» Work required
How many lines in the records below contain the word "will"? State that number and nothing more.

» Input material

——

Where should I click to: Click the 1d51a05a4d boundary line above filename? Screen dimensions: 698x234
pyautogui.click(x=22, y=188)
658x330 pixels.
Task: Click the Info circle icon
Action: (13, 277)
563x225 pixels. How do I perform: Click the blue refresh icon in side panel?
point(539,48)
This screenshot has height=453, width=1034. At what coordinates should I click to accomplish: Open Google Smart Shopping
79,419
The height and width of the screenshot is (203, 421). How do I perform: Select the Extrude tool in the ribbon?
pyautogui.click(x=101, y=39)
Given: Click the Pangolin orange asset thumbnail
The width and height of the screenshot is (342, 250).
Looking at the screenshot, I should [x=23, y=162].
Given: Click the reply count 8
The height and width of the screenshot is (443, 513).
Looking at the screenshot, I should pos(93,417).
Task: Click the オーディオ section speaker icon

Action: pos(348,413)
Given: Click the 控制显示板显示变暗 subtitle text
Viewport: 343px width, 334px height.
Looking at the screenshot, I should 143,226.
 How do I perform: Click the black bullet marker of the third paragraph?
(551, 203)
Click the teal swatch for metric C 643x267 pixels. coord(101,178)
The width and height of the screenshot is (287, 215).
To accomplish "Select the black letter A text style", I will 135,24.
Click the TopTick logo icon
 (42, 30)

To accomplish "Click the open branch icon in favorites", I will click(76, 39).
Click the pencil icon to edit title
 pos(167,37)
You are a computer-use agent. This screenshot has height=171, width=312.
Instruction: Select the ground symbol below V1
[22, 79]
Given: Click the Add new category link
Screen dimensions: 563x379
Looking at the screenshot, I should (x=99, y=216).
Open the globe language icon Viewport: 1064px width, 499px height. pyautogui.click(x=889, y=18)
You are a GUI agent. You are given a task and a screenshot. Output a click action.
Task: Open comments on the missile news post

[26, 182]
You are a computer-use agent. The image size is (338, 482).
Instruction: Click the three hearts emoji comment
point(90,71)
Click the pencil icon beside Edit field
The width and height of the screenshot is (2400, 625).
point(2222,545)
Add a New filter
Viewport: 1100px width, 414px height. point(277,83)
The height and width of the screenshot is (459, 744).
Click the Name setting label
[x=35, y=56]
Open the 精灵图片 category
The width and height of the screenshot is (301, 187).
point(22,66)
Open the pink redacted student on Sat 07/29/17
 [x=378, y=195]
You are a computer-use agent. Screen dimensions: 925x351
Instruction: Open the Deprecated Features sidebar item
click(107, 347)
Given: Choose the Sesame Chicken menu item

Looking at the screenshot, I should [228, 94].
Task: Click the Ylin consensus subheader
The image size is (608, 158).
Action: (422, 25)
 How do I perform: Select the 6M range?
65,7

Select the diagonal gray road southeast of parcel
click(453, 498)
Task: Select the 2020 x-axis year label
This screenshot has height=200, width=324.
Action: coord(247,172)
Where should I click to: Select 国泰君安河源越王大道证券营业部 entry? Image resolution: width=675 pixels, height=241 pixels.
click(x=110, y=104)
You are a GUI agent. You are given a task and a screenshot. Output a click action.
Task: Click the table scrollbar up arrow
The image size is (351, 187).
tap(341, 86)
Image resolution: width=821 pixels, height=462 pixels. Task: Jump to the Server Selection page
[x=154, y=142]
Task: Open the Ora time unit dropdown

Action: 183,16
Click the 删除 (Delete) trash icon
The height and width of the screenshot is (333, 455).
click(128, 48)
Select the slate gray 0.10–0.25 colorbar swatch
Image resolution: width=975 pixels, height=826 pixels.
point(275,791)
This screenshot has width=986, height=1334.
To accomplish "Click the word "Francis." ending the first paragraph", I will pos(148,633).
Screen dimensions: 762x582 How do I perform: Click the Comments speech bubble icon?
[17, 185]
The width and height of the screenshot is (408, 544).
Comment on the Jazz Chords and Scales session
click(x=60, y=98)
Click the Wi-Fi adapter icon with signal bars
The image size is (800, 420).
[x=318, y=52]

——

» The answer
3